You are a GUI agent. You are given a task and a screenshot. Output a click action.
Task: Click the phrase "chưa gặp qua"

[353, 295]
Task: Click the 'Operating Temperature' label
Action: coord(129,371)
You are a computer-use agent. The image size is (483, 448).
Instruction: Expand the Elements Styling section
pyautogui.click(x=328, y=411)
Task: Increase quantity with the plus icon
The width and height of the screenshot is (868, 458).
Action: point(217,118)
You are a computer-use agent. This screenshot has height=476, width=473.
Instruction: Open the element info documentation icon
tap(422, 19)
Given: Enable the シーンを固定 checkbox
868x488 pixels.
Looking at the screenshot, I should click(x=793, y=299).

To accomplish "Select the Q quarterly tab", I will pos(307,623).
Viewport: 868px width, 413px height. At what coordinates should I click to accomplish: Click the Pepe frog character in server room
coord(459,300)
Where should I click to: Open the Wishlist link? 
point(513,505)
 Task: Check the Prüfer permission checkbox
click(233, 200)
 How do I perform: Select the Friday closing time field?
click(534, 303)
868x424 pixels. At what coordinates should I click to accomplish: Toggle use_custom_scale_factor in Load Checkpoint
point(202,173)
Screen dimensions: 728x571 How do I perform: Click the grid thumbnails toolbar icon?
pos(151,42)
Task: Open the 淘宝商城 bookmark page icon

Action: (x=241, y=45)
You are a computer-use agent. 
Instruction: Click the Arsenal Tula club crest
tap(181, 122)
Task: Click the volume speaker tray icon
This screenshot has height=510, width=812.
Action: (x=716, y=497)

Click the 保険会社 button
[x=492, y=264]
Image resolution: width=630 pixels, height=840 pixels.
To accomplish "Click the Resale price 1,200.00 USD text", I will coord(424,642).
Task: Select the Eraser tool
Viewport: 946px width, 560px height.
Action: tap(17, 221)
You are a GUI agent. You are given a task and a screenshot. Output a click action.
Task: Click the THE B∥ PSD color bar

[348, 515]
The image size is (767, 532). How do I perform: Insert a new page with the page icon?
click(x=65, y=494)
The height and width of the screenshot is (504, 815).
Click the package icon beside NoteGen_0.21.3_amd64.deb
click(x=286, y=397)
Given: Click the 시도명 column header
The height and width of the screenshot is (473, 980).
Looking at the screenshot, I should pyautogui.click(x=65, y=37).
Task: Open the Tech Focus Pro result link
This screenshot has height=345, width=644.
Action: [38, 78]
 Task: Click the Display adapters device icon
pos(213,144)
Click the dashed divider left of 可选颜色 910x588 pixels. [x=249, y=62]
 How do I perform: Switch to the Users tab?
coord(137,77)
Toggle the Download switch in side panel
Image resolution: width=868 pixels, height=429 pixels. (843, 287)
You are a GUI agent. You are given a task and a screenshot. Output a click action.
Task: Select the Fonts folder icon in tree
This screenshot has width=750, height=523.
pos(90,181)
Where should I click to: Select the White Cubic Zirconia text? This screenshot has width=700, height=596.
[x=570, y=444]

[Problem requirements] From the records above, copy out the line with "This screenshot has height=510, width=812.", the line with "Given: Click the 시도명 column header", and every line between them, word for word.

[Answer to this task]
This screenshot has height=510, width=812.
Action: (x=716, y=497)

Click the 保険会社 button
[x=492, y=264]
Image resolution: width=630 pixels, height=840 pixels.
To accomplish "Click the Resale price 1,200.00 USD text", I will coord(424,642).
Task: Select the Eraser tool
Viewport: 946px width, 560px height.
Action: tap(17, 221)
You are a GUI agent. You are given a task and a screenshot. Output a click action.
Task: Click the THE B∥ PSD color bar

[348, 515]
The image size is (767, 532). How do I perform: Insert a new page with the page icon?
click(x=65, y=494)
The height and width of the screenshot is (504, 815).
Click the package icon beside NoteGen_0.21.3_amd64.deb
click(x=286, y=397)
Given: Click the 시도명 column header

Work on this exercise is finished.